第219章 天窗(三十四)(1/2)
看起來有些丑,他為什麼要留這樣一個髮型?不但掩飾不住他的傷疤,而且看起來並不適合他的臉型,丁燭由衷的覺得奇怪,或許這個男人是個根本就不在意自己形象的鋼鐵直男?
不會吧,他身上的外衣t恤雖然看起來是隨便穿的,可是搭配起來非常的有型,看得出來這是一個非常會穿衣服的男人,如果這麼會搭配的男人,幹嘛要留這樣一個完全不符合自己的髮型?
就如同剛剛剃了不久的光頭又長起了頭髮一樣的。
等一下,或許他的頭髮並不是他願意這樣選擇的呢?或許他的髮型也並不是為了美麗、不是為了遮蓋傷疤,而是別的原因呢?
再加上傷疤是嶄新的,就仿佛剛剛才癒合一樣的嶄新,丁燭甚至能在這條傷疤的兩邊看到交錯的幾個小點,就像是縫合的線留下的小小傷口一樣。
這一切的一切似乎都說明了另外一個事實。
其實,這個男人的頭受傷了?而他的頭髮是因為要做手術而剃掉的?
當這個念頭衝進了丁燭的腦海里,她就發現這個答案是最適合這一切解釋的答案,因為無論她怎么正推反推,只有這個答案是最符合邏輯和所有解釋的。
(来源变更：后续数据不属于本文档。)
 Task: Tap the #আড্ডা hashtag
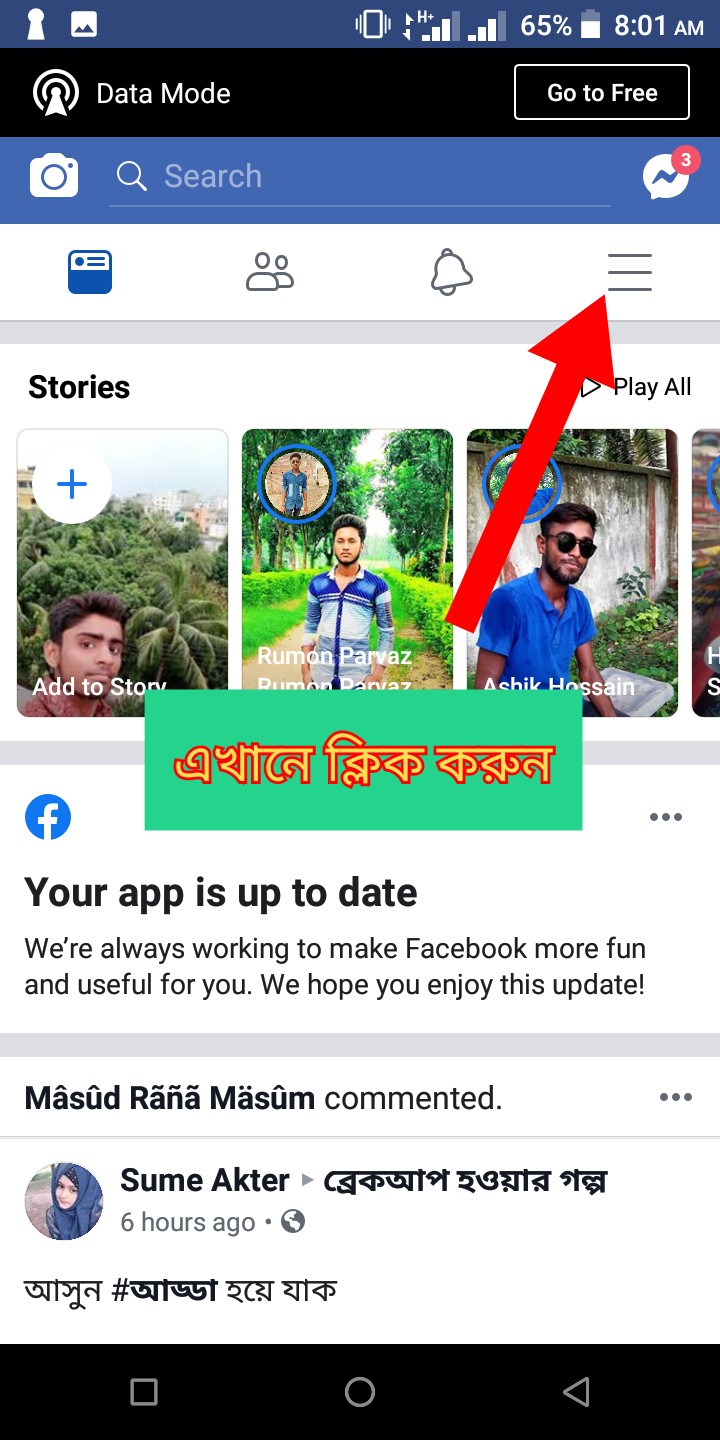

很好,這個答案也間接的解釋了為什麼這個男人的膚色那麼不健康的白的原因,頭部做了這麼大的手術肯定需要住院,他的皮膚估計就是在醫院裡憋白的。
那他是在醫院嗎?
丁燭凝視著這個依然一臉悲傷的男人,試圖想要從他現在的背景里找到一些線索,但是對方卻因為遮擋得太多只能作罷,倒是他現在的動作引起了丁燭的注意。
此時此刻,這個男人的動作非常非常的奇怪。
他雙手朝著前面伸著,但是從天窗里並不看不見他的手掌,可是卻能夠從天窗下面的兩個邊角裡面依稀看到了兩個拇指的存在,這個動作就好像是手裡捧著一件什麼東西一樣。
而且捧著的這個東西是……
給丁燭的感覺是這個男人手裡捧著的東西居然就是他們存在的這張地圖?
這是什麼亂七八糟的感覺,定身的丁燭用餘光朝著周圍掃了一遍,發現自己所處的是一個完整世界,所以她對於自己這個冒出來的想法表示了不可思議,怎麼會這麼想?
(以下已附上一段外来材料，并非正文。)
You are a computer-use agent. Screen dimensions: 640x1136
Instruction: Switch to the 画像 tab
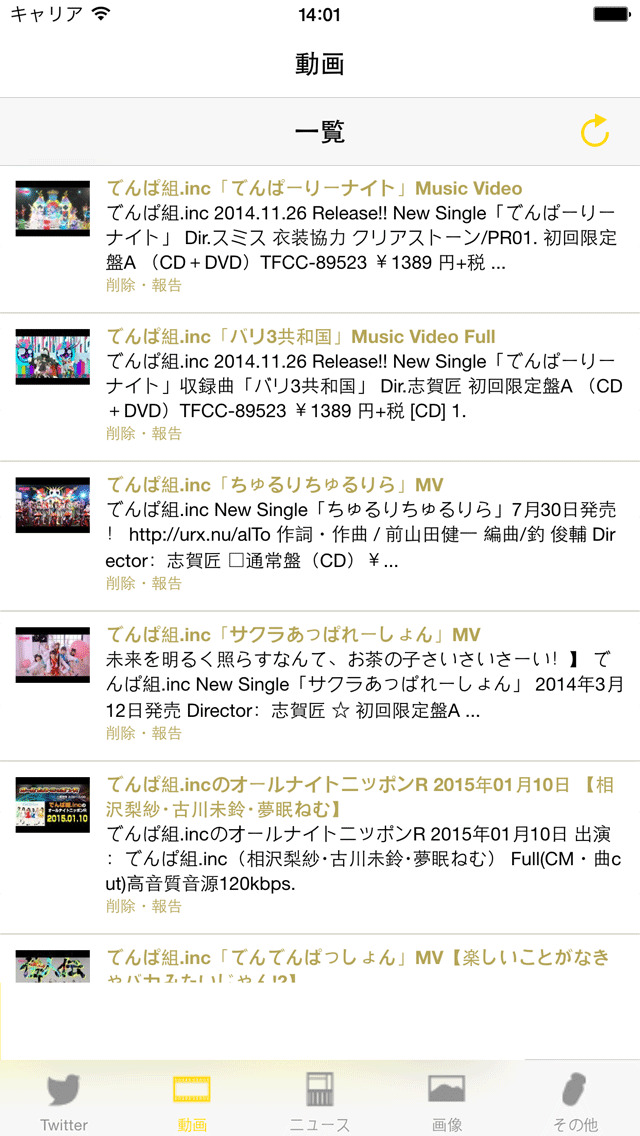447,1100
很快丁燭對於這個想法就丟到了一邊,因為在天窗後面的男人站了起來,而他的動作還是保持不變,依舊是用手捧著丁燭他們所存在的世界,緊接著,天窗後面的背景開始搖晃起來,從那背景不斷抖動的狀況看起來,這個搖晃的幅度並不小。
奇怪的是,男人並沒有隨著畫面晃動,而自己這個世界也沒有隨著男人背景的晃動而晃動。
就仿佛從頭到尾都感覺不到天窗後面所有發生的一切一樣。
男人就這麼端著丁燭他們所處的世界,沒有一會兒,他的背景就暫停了搖晃,男人又重新坐了下來,不過在他坐下來的時候,丁燭敏銳的從他身後不斷移動的背景中看到了兩個非常讓她震驚的東西。
第一個是窗簾。
這個窗簾很熟悉的,不,不能用熟悉來形容這個窗簾,這個窗簾根本就是上一張地圖裡他們用來藏身的那副窗簾啊!
儘管從背景中看過去的窗簾沒有辦法看得那麼清楚,但是丁燭還是能窗簾的花紋以及窗簾覆蓋的窗台的角度上做出最精確的判斷,這窗簾就是上一個地圖裡的窗簾。
另外一個便是剛才男人在旋轉的時候,她看見了照片牆。